GOALS –
(a) In the article on the Swiss franc below, rewrite the paragraph beginning "This presents a problem for Stadelmann" as a short bulleted list that keeps its main facts.
(b) Answer these questions from the article on the Swiss franc below:
(i) How old is the cheese maker?
(ii) How many francs was one euro worth a year back?
(iii) From how many small family farmers does the cheese maker get his milk?
(c) Continue the article on the Swiss franc below from its last sentence.

TEXT PASSAGE –
☆ ☆ ☆ ☆
Well, it is not so simple. Anyone who tries to make a living producing something pretty quickly discovers that a high-priced currency is quite hazardous to their economic health. Witness the problems of the Swiss Producers these days.
The Surging Franc
Swiss Fear the End of Economic Paradise
By Christian Teevs 08/25/2011
By seeking safety in the Swiss franc, global investors have caused its value to skyrocket. But the currency's rapid appreciation has significantly hurt exports and tourism -- and given rise to serious worries about the future.
The global financial crisis has finally made its way to this small Swiss valley. When Hans Stadelmann talks about currency speculators, it seems like two worlds are colliding.
There is Stradelmann, the 44-year-old cheese maker standing in his small factory, which smells of freshly cut Appenzeller cheese. Five men are working at the boilers, making the most popular Swiss cheese in Germany according to a traditional recipe handed down through the centuries.
And then there are the international financial markets, that abstract global entity whose actors have decided that the Swiss franc is a safe investment and, in doing so, have pushed the currency's value to record levels against the dollar and the euro. A year back, one euro was worth 1.35 francs. Two weeks ago, the value was 1-to-1.
This presents a problem for Stadelmann. About 40 percent of his products are exported, most of them to EU countries. In order to keep his earnings level in francs, he's being forced to charge higher prices in euros -- and not all of his customers are willing to pay them.
"I'm already selling less, and I'm afraid it's going to get much worse," Stadelmann says.
And it's not just his company he's worried about. "I get my milk from 50 small family farmers," he says. "If I close up shop, I'd be destroying the livelihoods of 50 families."
☆ ☆ ☆ ☆
GIVEN MATERIAL –

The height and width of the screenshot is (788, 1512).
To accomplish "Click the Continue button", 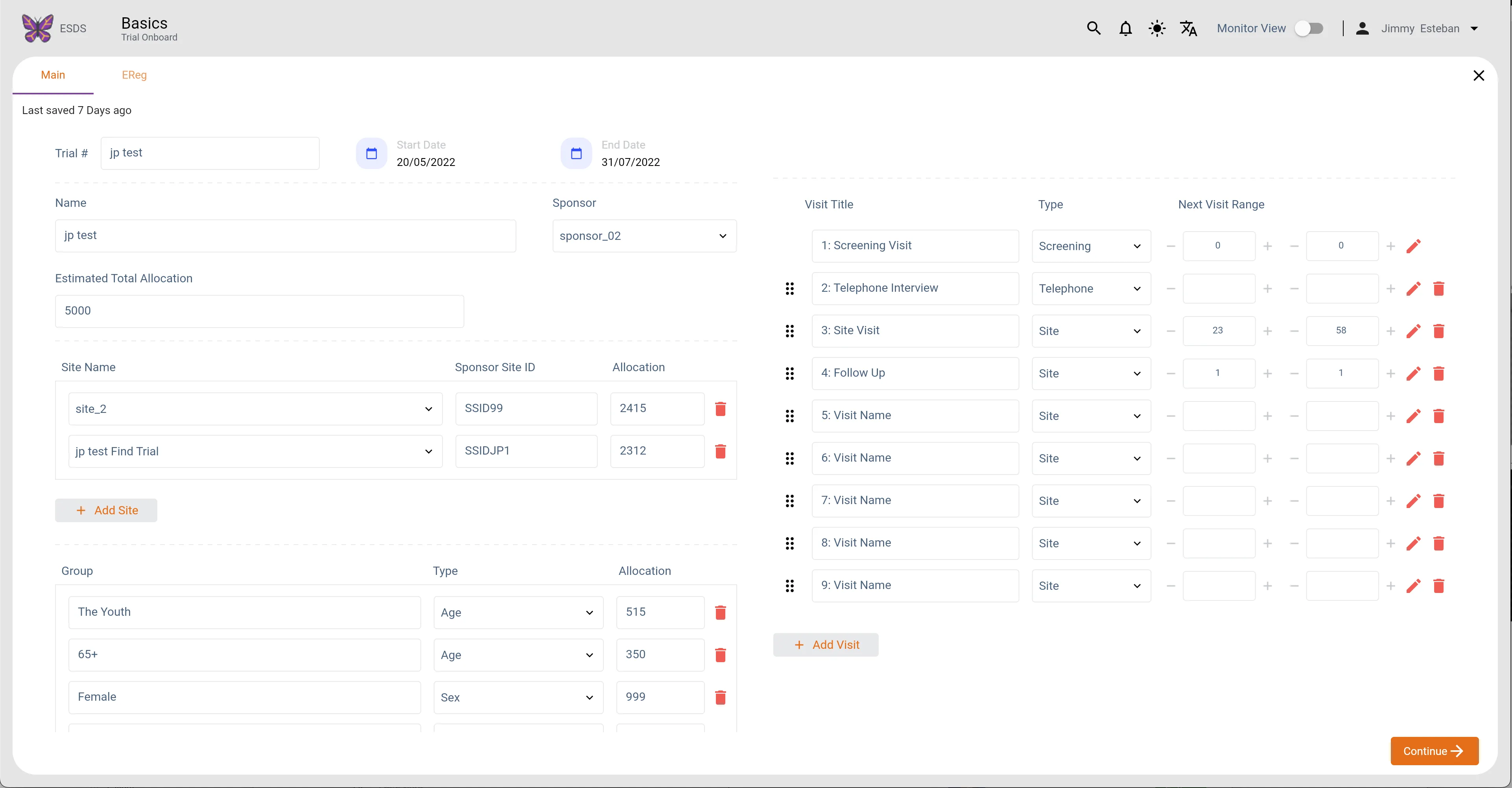I will pyautogui.click(x=1434, y=751).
☆ ☆ ☆ ☆
THE RESULTS –
(a)
- Stadelmann exports about 40 percent of his products, mostly to EU countries.
- To keep his earnings steady in francs, he has to raise his prices in euros.
- Not all of his customers will pay the higher prices.

(b)
(i) 44
(ii) 1.35 francs
(iii) 50

(c)
Swiss Buying Imported Cheese
Stadelmann is powerless against the financial markets. He knows it, and it only makes him worry more. Investors across the world are finding safe haven in the Swiss franc, and the country's export industry is paying the price. Exports from the Alpine nation tumbled by about four billion francs (€3.5 billion or $5 billion) in June, and exports to the EU, the country's most important trading partner, were down almost 15 percent.
Even Swiss consumers have been merciless. Since imported products have gotten cheaper, they have even been buying foreign cheese. Though Stadelmann belittles cheeses imported from Holland and Germany as "chewy globs," he still can't hide how much he's worried about his industry.
Of course, it might be hard to take the complaints of the Swiss seriously, especially since they come from one of the most prosperous countries in the world. Per capita economic output is roughly 73,000 francs, the national debt is only 38.3 percent of GDP, and the unemployment rate is only 3 percent.
But the Swiss fear the end of their success story. Over the course of the past year, the value of the franc has risen 20 percent against the euro. "With an appreciation of 2 to 5 percent, export-dependant companies can go under -- and they know it," says Jan-Egbert Sturm, a researcher at the Swiss Federal Institute of Technology Zurich. "But what's happening now is really bad."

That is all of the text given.